- Exercise objective:
When the line with "Tentang Kami (392, 2485)" appears below, start repeating lines exactly, and keep going through the line with "Yorum (154, 862)"; add nothing outside that span.

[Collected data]
------------
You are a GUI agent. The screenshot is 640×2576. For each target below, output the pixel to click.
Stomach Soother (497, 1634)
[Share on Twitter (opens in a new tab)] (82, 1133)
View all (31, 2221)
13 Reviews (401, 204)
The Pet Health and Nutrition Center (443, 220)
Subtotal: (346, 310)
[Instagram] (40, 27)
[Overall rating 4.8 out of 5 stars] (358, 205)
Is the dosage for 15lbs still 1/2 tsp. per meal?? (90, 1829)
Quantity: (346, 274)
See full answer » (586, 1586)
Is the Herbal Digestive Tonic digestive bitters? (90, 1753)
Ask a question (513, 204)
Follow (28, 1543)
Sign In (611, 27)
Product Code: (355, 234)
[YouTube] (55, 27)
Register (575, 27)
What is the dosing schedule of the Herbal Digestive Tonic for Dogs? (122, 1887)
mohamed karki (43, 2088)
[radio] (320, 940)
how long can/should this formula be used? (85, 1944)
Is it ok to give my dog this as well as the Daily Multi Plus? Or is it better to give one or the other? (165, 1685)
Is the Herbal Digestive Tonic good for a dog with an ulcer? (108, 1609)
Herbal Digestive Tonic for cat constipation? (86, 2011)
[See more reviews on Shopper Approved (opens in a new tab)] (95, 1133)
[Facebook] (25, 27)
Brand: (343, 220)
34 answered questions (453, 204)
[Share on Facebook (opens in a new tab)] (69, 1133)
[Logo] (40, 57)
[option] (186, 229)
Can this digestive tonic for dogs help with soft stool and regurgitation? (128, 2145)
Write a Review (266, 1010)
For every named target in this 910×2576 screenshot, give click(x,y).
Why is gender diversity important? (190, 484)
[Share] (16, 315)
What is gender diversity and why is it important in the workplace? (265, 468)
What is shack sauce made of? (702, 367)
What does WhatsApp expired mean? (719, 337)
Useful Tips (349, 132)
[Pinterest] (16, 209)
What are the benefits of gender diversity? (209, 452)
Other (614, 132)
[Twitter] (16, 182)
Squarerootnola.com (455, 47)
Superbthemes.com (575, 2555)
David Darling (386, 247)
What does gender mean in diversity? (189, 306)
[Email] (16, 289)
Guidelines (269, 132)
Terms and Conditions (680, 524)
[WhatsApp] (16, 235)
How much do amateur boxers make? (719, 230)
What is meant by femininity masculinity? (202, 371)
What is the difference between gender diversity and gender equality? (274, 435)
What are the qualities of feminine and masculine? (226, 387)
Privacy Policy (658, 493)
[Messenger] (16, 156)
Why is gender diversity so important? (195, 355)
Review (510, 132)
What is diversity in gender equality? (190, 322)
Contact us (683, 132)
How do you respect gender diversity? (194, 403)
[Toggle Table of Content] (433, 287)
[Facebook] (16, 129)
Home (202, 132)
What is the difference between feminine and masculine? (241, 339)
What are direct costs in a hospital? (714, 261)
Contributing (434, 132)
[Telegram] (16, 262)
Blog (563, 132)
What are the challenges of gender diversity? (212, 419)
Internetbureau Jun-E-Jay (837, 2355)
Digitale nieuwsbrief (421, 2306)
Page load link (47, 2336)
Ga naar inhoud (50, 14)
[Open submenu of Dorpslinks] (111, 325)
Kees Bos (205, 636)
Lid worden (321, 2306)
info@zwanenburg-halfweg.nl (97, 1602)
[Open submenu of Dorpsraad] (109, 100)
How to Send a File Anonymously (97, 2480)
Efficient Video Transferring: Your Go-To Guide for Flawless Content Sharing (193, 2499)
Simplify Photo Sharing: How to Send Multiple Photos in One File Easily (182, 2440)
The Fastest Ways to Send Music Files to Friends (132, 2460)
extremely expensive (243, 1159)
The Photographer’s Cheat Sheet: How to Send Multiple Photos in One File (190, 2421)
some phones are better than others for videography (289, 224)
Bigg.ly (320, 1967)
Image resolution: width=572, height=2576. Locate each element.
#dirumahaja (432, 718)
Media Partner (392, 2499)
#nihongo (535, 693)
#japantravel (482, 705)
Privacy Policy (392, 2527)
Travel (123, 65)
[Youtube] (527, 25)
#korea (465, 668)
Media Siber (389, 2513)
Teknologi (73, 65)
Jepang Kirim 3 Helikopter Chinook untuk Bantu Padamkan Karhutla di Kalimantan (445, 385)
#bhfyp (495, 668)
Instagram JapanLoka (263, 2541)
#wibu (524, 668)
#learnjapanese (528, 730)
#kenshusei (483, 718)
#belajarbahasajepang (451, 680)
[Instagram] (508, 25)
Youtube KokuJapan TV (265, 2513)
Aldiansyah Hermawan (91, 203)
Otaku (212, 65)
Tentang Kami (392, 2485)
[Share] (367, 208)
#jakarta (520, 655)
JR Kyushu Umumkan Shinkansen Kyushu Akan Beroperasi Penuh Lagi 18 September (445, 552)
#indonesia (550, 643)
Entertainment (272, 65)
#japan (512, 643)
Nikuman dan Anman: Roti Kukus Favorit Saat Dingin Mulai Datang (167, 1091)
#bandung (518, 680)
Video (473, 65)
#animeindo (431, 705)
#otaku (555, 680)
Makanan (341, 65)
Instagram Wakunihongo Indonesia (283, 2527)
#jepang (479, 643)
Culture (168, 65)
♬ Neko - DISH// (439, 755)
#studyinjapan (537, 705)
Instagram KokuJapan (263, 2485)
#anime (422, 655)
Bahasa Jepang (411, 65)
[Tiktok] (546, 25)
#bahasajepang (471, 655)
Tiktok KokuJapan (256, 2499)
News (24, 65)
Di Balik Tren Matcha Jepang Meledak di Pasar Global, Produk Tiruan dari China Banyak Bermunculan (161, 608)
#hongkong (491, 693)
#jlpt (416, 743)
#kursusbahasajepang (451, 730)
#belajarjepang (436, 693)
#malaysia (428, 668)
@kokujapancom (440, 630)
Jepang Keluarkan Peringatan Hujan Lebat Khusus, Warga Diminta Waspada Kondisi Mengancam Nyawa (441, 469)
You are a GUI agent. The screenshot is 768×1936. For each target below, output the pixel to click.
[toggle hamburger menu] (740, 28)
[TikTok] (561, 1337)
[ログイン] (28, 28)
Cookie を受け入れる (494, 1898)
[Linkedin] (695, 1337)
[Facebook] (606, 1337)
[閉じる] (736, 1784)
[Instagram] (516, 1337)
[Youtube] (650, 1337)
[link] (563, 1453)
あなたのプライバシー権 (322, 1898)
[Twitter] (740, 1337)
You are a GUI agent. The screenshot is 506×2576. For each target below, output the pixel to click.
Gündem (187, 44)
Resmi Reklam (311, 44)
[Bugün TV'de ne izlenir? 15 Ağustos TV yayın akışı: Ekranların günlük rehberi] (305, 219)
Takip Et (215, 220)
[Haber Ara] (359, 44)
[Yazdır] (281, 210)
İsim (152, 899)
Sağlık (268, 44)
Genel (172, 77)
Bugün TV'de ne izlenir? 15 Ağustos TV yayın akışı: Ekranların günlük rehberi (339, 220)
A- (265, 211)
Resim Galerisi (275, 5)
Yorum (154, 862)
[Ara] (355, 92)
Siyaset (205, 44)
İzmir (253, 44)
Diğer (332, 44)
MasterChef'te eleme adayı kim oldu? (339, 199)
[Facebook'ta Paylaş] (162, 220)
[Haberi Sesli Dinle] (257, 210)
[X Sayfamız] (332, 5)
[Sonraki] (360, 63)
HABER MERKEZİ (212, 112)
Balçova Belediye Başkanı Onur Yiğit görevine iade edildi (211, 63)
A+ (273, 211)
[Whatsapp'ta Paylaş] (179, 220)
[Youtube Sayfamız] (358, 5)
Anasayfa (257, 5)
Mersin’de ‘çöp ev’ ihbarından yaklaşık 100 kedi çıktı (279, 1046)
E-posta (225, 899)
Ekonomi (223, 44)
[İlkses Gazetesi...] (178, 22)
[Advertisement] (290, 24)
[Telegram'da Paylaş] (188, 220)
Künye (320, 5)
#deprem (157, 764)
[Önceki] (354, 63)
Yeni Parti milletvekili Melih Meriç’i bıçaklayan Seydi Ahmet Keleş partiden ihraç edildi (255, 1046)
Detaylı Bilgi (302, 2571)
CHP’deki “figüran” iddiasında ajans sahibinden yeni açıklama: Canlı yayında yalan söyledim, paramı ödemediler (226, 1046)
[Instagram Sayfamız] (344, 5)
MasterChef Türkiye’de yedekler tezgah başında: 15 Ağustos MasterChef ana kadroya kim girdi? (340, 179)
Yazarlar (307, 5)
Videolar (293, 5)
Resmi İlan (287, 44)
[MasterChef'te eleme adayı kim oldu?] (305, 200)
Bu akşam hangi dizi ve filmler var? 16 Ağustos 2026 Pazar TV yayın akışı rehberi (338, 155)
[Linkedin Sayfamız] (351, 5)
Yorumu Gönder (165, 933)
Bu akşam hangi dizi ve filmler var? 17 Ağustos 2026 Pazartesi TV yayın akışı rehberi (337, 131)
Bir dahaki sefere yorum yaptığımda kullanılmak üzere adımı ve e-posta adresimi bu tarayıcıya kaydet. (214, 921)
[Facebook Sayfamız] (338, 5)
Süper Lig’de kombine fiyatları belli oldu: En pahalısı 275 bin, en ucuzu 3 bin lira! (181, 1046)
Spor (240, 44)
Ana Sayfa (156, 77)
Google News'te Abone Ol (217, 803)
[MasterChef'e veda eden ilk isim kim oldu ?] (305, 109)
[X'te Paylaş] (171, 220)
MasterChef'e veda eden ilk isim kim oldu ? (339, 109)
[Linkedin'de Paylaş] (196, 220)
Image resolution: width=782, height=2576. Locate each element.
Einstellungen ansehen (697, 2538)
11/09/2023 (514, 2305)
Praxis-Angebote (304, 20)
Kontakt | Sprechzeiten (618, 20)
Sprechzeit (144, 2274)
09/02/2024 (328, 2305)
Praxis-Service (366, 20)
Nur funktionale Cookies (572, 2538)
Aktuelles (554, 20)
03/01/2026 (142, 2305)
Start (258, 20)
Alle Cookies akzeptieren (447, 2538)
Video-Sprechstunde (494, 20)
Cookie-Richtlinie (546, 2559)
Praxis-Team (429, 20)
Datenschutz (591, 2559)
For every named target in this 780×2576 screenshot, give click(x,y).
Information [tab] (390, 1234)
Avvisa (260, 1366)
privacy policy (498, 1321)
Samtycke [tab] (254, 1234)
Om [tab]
------------
- Output:
Tentang Kami (392, 2485)
[Share] (367, 208)
#jakarta (520, 655)
JR Kyushu Umumkan Shinkansen Kyushu Akan Beroperasi Penuh Lagi 18 September (445, 552)
#indonesia (550, 643)
Entertainment (272, 65)
#japan (512, 643)
Nikuman dan Anman: Roti Kukus Favorit Saat Dingin Mulai Datang (167, 1091)
#bandung (518, 680)
Video (473, 65)
#animeindo (431, 705)
#otaku (555, 680)
Makanan (341, 65)
Instagram Wakunihongo Indonesia (283, 2527)
#jepang (479, 643)
Culture (168, 65)
♬ Neko - DISH// (439, 755)
#studyinjapan (537, 705)
Instagram KokuJapan (263, 2485)
#anime (422, 655)
Bahasa Jepang (411, 65)
[Tiktok] (546, 25)
#bahasajepang (471, 655)
Tiktok KokuJapan (256, 2499)
News (24, 65)
Di Balik Tren Matcha Jepang Meledak di Pasar Global, Produk Tiruan dari China Banyak Bermunculan (161, 608)
#hongkong (491, 693)
#jlpt (416, 743)
#kursusbahasajepang (451, 730)
#belajarjepang (436, 693)
#malaysia (428, 668)
@kokujapancom (440, 630)
Jepang Keluarkan Peringatan Hujan Lebat Khusus, Warga Diminta Waspada Kondisi Mengancam Nyawa (441, 469)
You are a GUI agent. The screenshot is 768×1936. For each target below, output the pixel to click.
[toggle hamburger menu] (740, 28)
[TikTok] (561, 1337)
[ログイン] (28, 28)
Cookie を受け入れる (494, 1898)
[Linkedin] (695, 1337)
[Facebook] (606, 1337)
[閉じる] (736, 1784)
[Instagram] (516, 1337)
[Youtube] (650, 1337)
[link] (563, 1453)
あなたのプライバシー権 (322, 1898)
[Twitter] (740, 1337)
You are a GUI agent. The screenshot is 506×2576. For each target below, output the pixel to click.
Gündem (187, 44)
Resmi Reklam (311, 44)
[Bugün TV'de ne izlenir? 15 Ağustos TV yayın akışı: Ekranların günlük rehberi] (305, 219)
Takip Et (215, 220)
[Haber Ara] (359, 44)
[Yazdır] (281, 210)
İsim (152, 899)
Sağlık (268, 44)
Genel (172, 77)
Bugün TV'de ne izlenir? 15 Ağustos TV yayın akışı: Ekranların günlük rehberi (339, 220)
A- (265, 211)
Resim Galerisi (275, 5)
Yorum (154, 862)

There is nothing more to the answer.